Back to library

Embedding Model Selection and Specification

Embedding models convert text (or other content) into vectors — the numerical representations that power semantic search, RAG retrieval, and similarity matching. Choosing the wrong model means rebuilding your entire index when you switch. This skill selects the right embedding model for the task and writes the specification that makes the choice stick.

---

Context

What embedding models do:

An embedding model takes a piece of text and outputs a fixed-length array of numbers (a vector) that represents its meaning. Similar texts produce similar vectors.

The embedding model decision axes:
  • Quality — How well does it capture semantic similarity for your content?
  • Dimensions — How many numbers in each vector? More = more storage
  • Deployment — API call vs. self-hosted
  • Cost — Per-token pricing for API models; compute cost for self-hosted
  • Multilingual — Does it support your languages?

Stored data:
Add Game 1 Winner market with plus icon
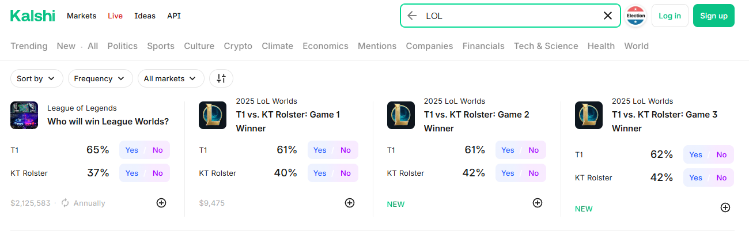[350, 203]
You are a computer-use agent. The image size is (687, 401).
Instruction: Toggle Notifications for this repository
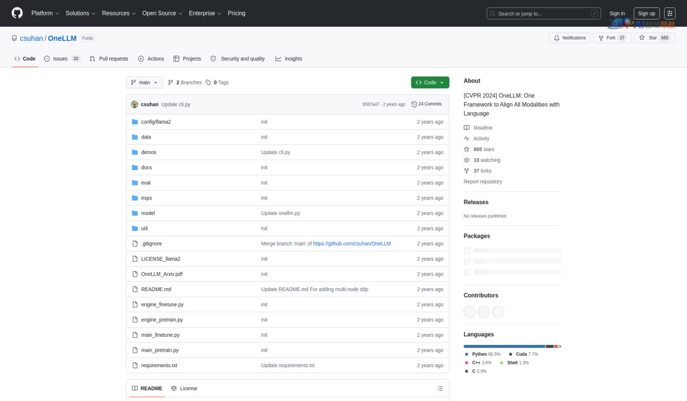[x=570, y=38]
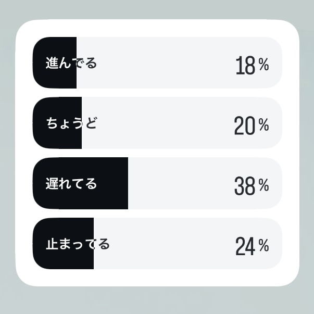The width and height of the screenshot is (314, 314).
Task: Click the dark fill of 止まってる bar
Action: 63,243
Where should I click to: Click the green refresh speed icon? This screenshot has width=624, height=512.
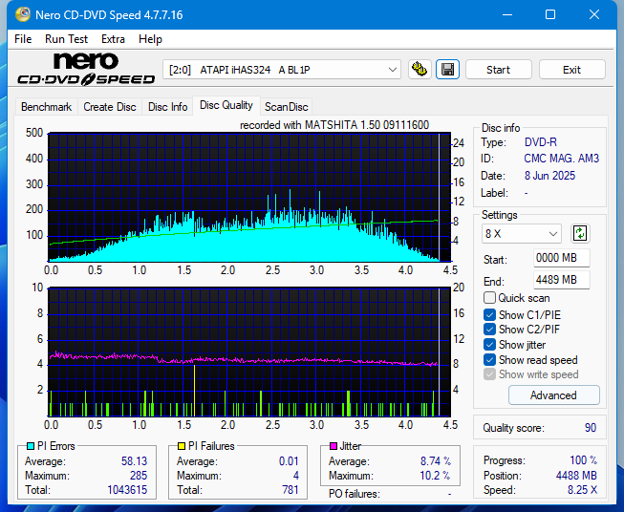click(579, 233)
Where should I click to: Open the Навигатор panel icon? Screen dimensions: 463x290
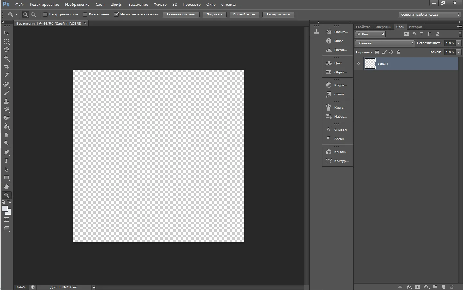tap(329, 32)
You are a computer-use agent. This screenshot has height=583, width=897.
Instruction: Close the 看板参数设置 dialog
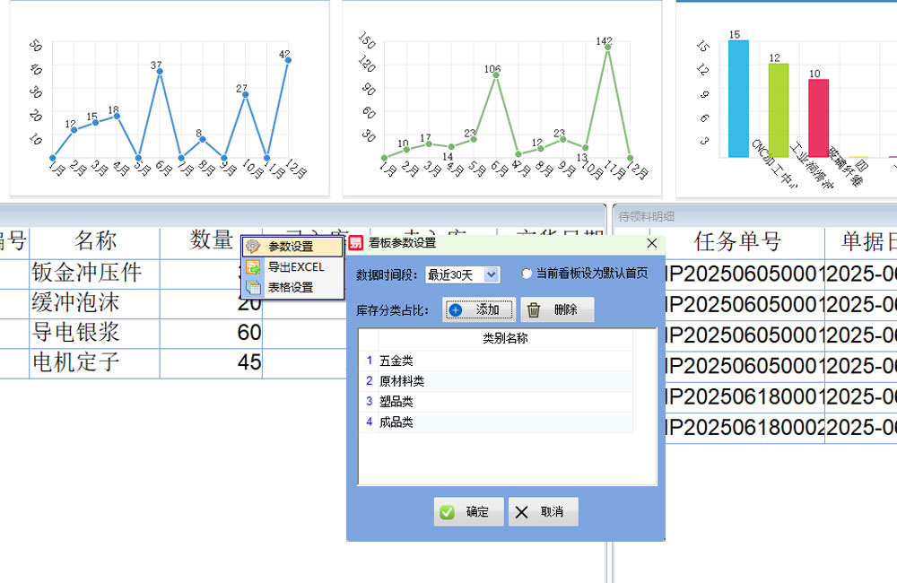point(652,243)
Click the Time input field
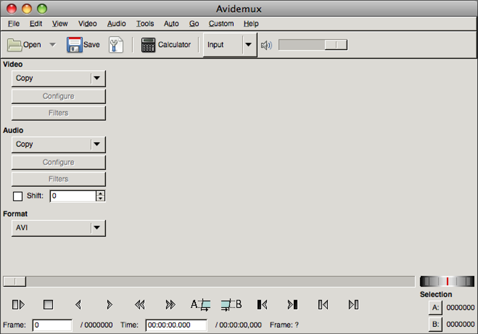Image resolution: width=478 pixels, height=334 pixels. tap(176, 325)
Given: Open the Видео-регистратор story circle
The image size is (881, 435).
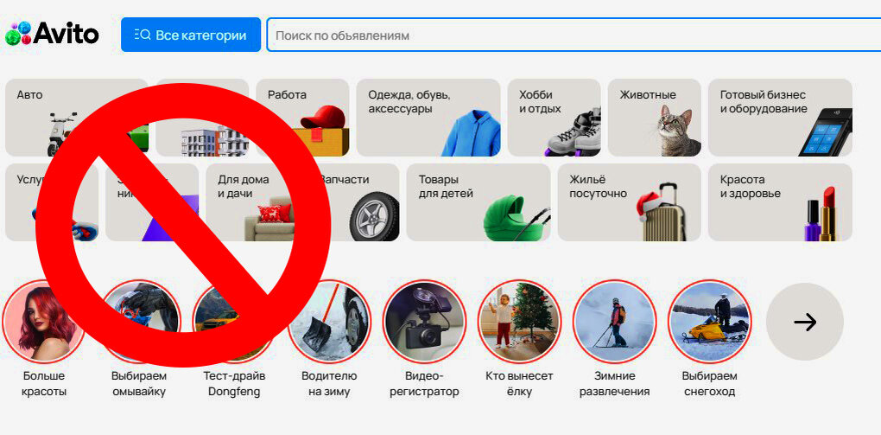Looking at the screenshot, I should click(x=424, y=322).
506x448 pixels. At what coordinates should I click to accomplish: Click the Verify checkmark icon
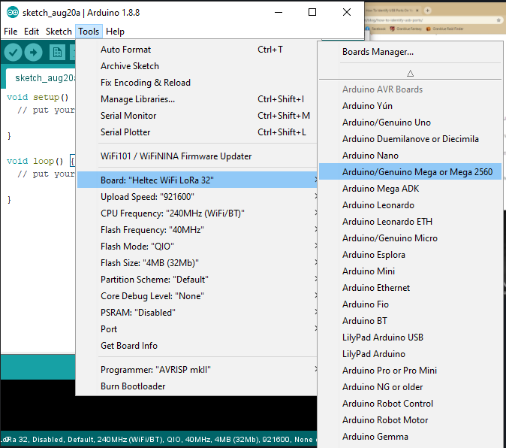pyautogui.click(x=13, y=52)
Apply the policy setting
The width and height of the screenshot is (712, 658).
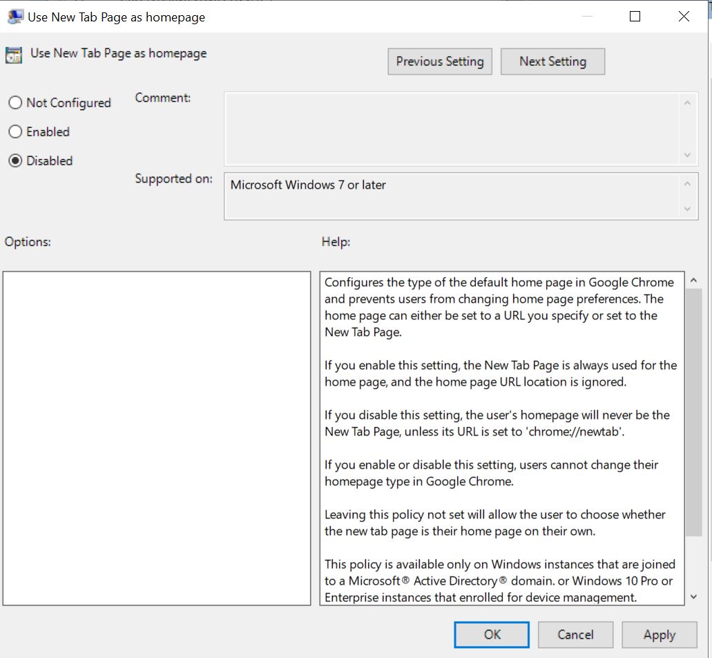click(x=659, y=635)
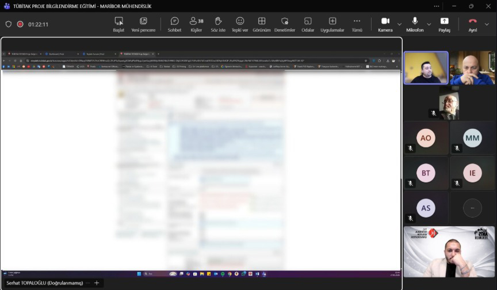Open the Sohbet chat panel
497x290 pixels.
[174, 24]
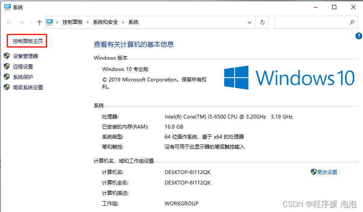Screen dimensions: 363x212
Task: Open the recent locations dropdown arrow
Action: tap(31, 23)
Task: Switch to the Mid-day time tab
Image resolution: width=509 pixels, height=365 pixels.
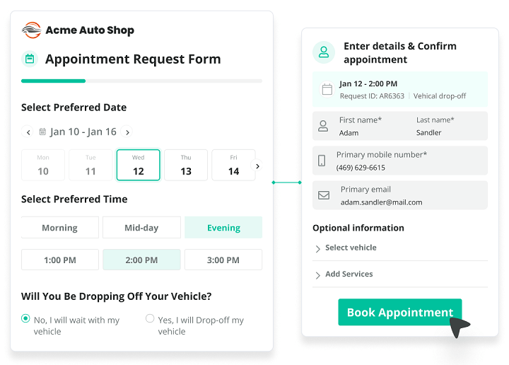Action: tap(141, 228)
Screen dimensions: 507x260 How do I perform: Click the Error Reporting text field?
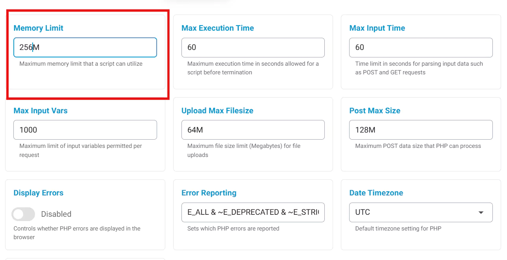pos(253,212)
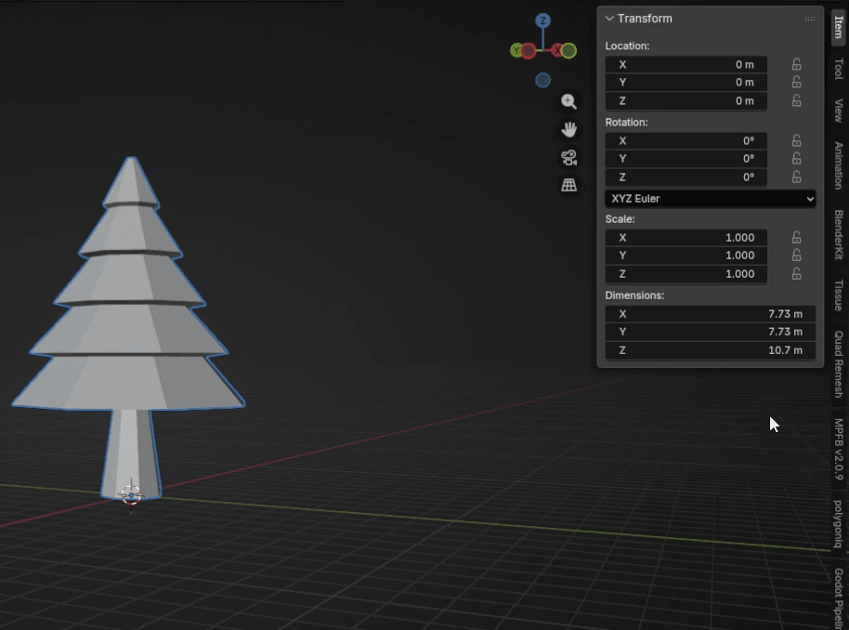Click the Location Z field

coord(686,100)
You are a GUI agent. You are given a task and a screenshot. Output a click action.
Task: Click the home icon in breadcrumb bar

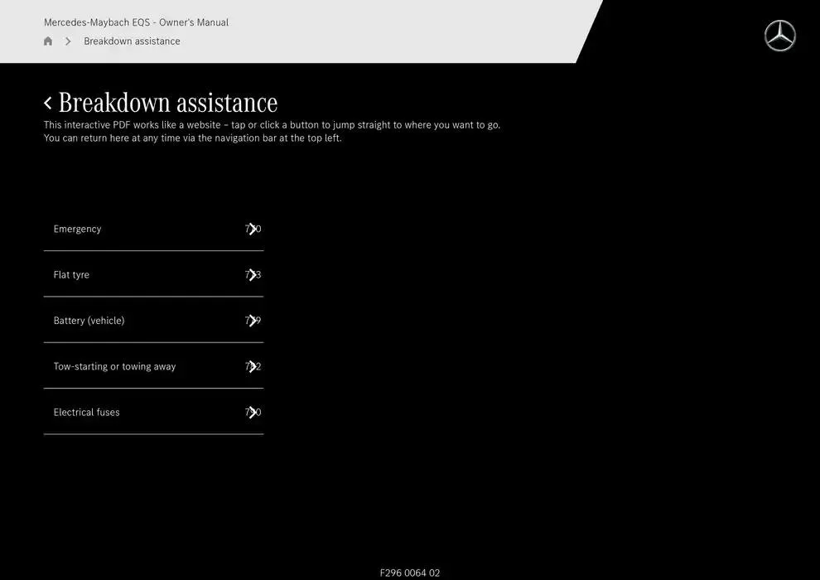coord(48,41)
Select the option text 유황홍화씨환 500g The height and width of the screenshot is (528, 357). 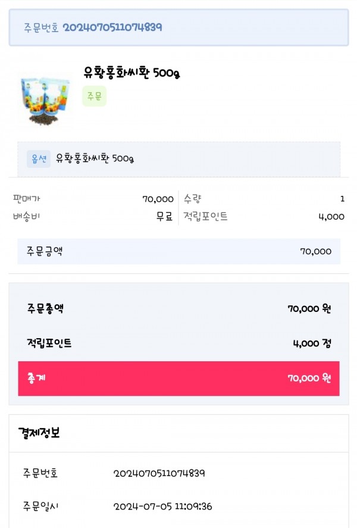click(x=95, y=158)
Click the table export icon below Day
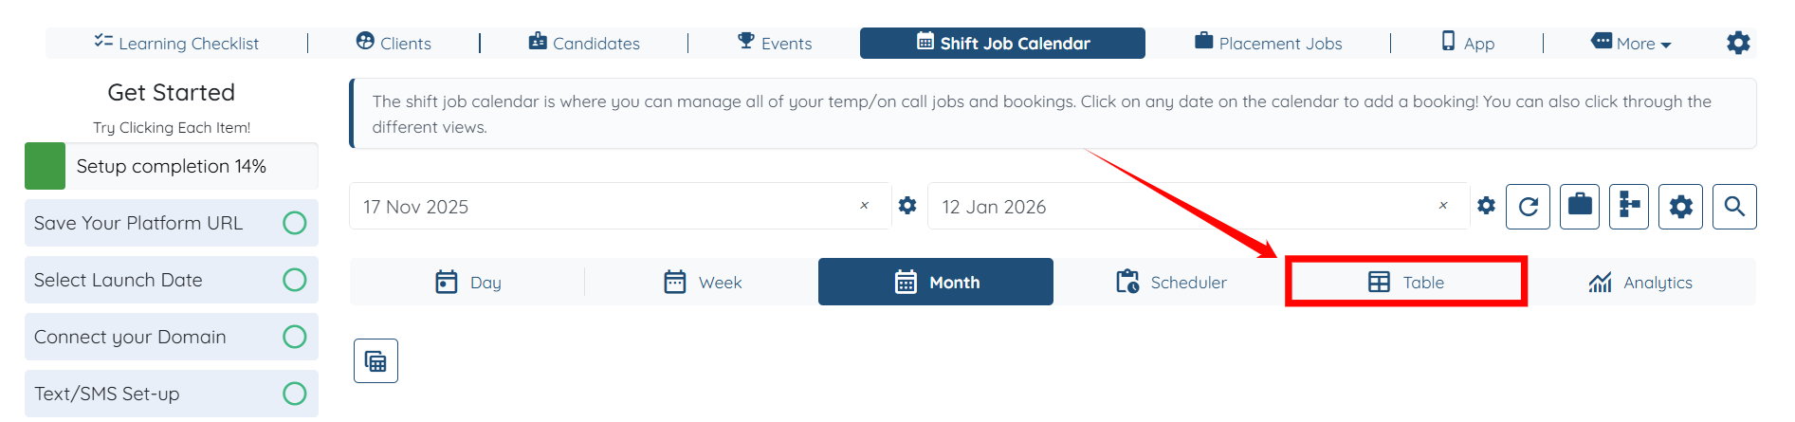Viewport: 1795px width, 422px height. pos(375,361)
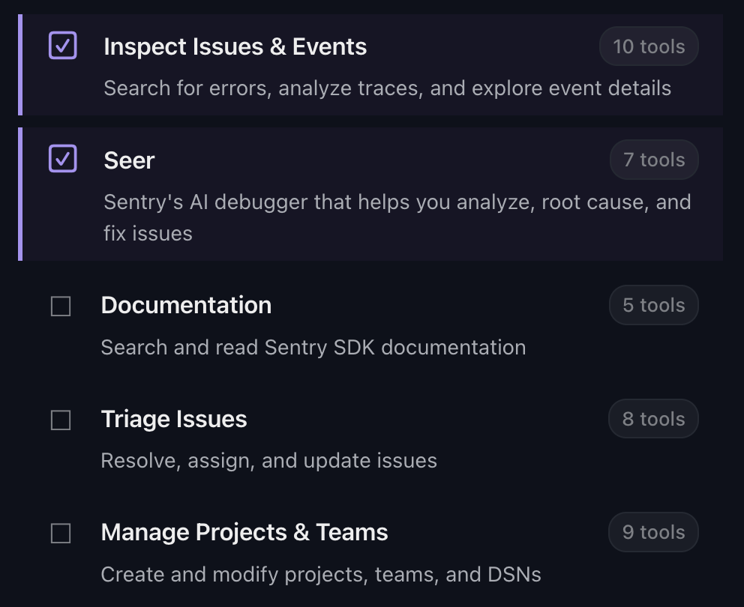Click the "5 tools" badge for Documentation
Viewport: 744px width, 607px height.
click(653, 305)
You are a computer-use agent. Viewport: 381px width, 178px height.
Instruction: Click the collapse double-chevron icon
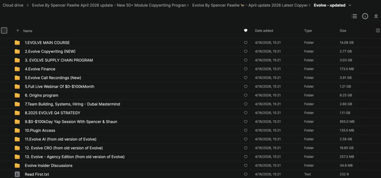click(376, 16)
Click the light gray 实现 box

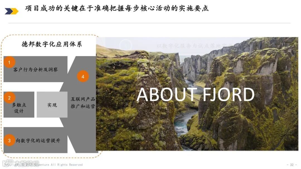pyautogui.click(x=52, y=105)
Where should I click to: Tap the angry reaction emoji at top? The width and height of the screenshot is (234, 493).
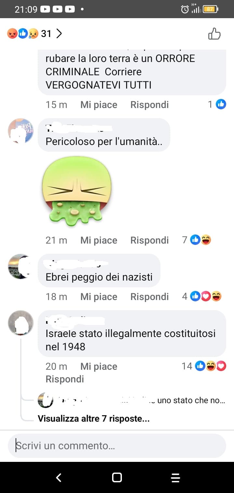click(12, 33)
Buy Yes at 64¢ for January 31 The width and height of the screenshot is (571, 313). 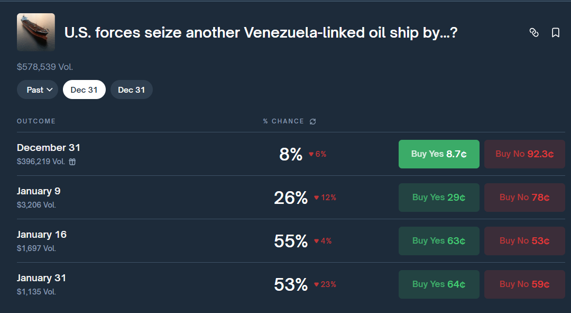439,284
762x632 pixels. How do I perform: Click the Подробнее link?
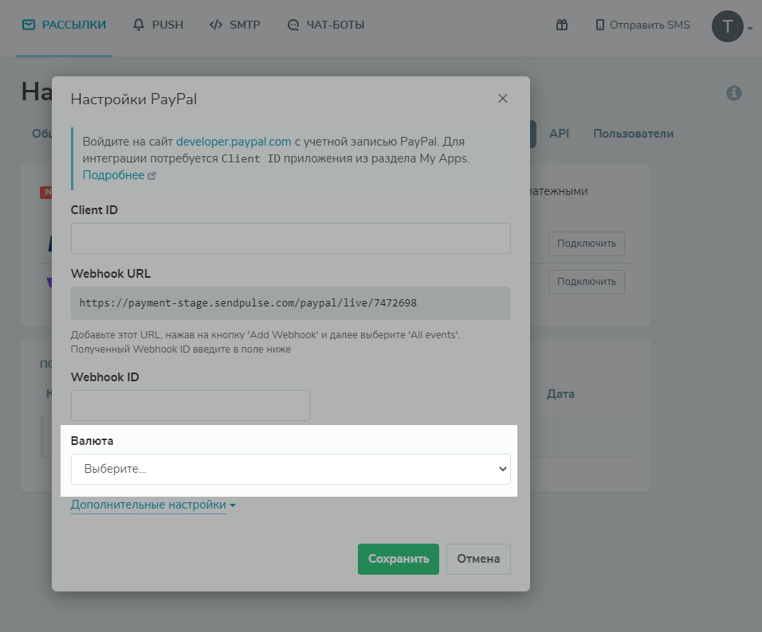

[What to do]:
A) Quote the embedding model selection page word for word, starting at "An embedding model" and ending at "produce similar vectors.".
B) Extend the embedding model selection page from the point where it stops.

[Responses to the exercise]:
A)
An embedding model takes a piece of text and outputs a fixed-length array of numbers (a vector) that represents its meaning. Similar texts produce similar vectors.

B)
  • Domain — General-purpose or domain-optimised?
  • ---

    Step 1 — Define the embedding use case

    Ask: content type, query pattern, languages, domain, expected volume, and downstream task.

    Step 2 — Evaluate candidate models

    API-based: OpenAI text-embedding-3-small (1536d, $0.02/1M tokens), OpenAI text-embedding-3-large (3072d, $0.13/1M tokens), Cohere Embed v3 (1024d, best multilingual). Open-source: nomic-embed-text-v1.5 (768d, long context, free), BAAI/bge-m3 (1024d, 100+ languages).

    Step 3 — Define the model selection criteria and decision

    Primary factors: multilingual requirement, data sovereignty, volume cost, context length needs, quality vs. cost tradeoff.

    Step 4 — Write the embedding model specification

    Include: model name and version (pinned), input preprocessing, batching configuration, embedding storage schema, similarity metric and thresholds, and refresh policy.

    Quality check before delivering

    Model is selected by name and version — not just provider
    Multilingual requirement is answered explicitly
    12-month volume cost is calculated
    Dimension size is recorded (must match vector DB config)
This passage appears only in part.